Susuz yazlara alışkınız aslında... Ama susuz kış, daha önce görmeye pek de alışkın olmadığımız türden bir durum. Barajlardaki doluluk oranı yüzde 40’lara indi. Hidrolojik kuraklık da başladı. Çözüm tasarrrufta. Uyarıları ciddiye alın, çok geç olmadan...
Kuraklık, bize 2013’ün mirası. Her sene bir önceki yılın yağışı sonra elde edilen suyu kullanıyoruz çünkü. Eylül-ekim-kasım-aralık ayları, barajlardaki doluluğu etkileyen dönem. Tabii ki kar miktarı da önemli ama baraj doluluk oranlarıyla sonbahar dönemi yağış miktarının çok önemli bir paralelliği söz konusu. Dolayısıyla 2013 sonbaharında yağış o kadar azdı ki susuzluk korkusu aldı başını gidiyor.
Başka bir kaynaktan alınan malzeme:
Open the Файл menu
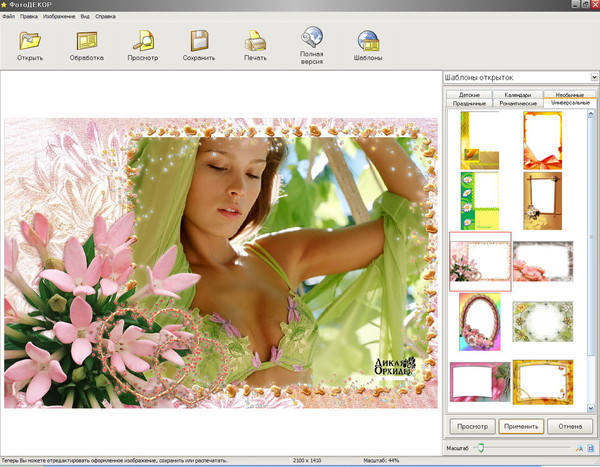 click(x=9, y=17)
Son 50 yıllık yağış ortalamalarına bakıldığında, 2013’teki toplam yağış miktarının ortalamaların çok altında olduğu görülüyor. Yağış miktarının plüvyometreler vasıtasıyla ölçülmesiyle elde edilen verilerle ortaya çıkan düşüşler, meteorolojik kuraklığı işaret ediyor. Her geçen gün daha çok betonlaşan ülkemizde yüzeysel akışa karışıp toprağa ulaşamayan ve direkt kanalizasyona giden yağış sebebiyle hidrolojik kuraklık da çoktan başlamış durumda.
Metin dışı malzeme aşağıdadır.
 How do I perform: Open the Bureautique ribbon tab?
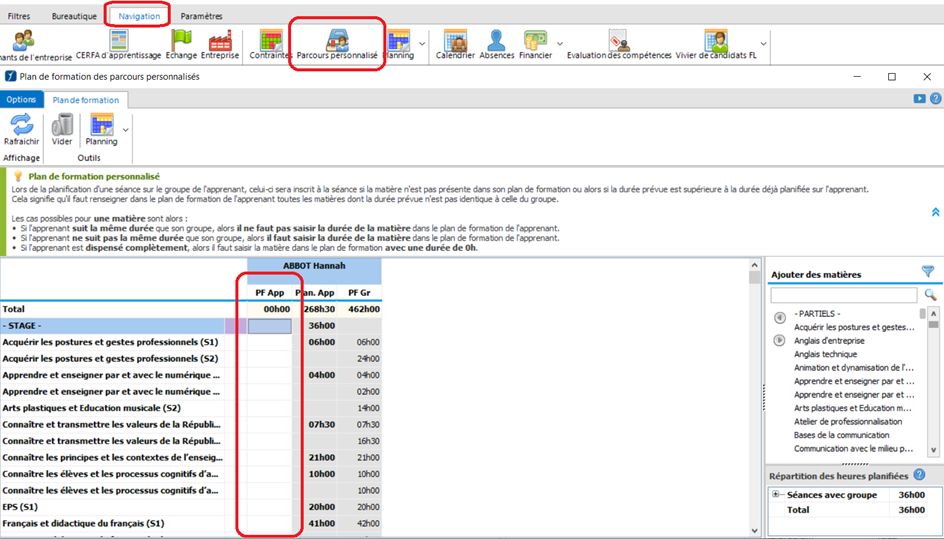pos(74,16)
Neredeyse son 10 yıldır iklim bilimcilerin dikkati çektiği, benim de bu köşeden daha önce defalarca yazdığım gibi, Türkiye’nin de içinde bulunduğu orta enlemde yer alan ülkelerdeki iklim değişimi, kendisini kuraklaşma olarak gösterecek. Özellikle Akdeniz, Güneydoğu Anadolu, İç Anadolu ve Ege bölgelerinde çöl iklim görülmeye başlayacağını, benzer şekilde Marmara’da ve Karadeniz’de Akdeniz ikliminin görüleceğini ve kuraklaşmanın bizi bekleyen en büyük tehlike olduğunu çok defa sizinle paylaşmıştım.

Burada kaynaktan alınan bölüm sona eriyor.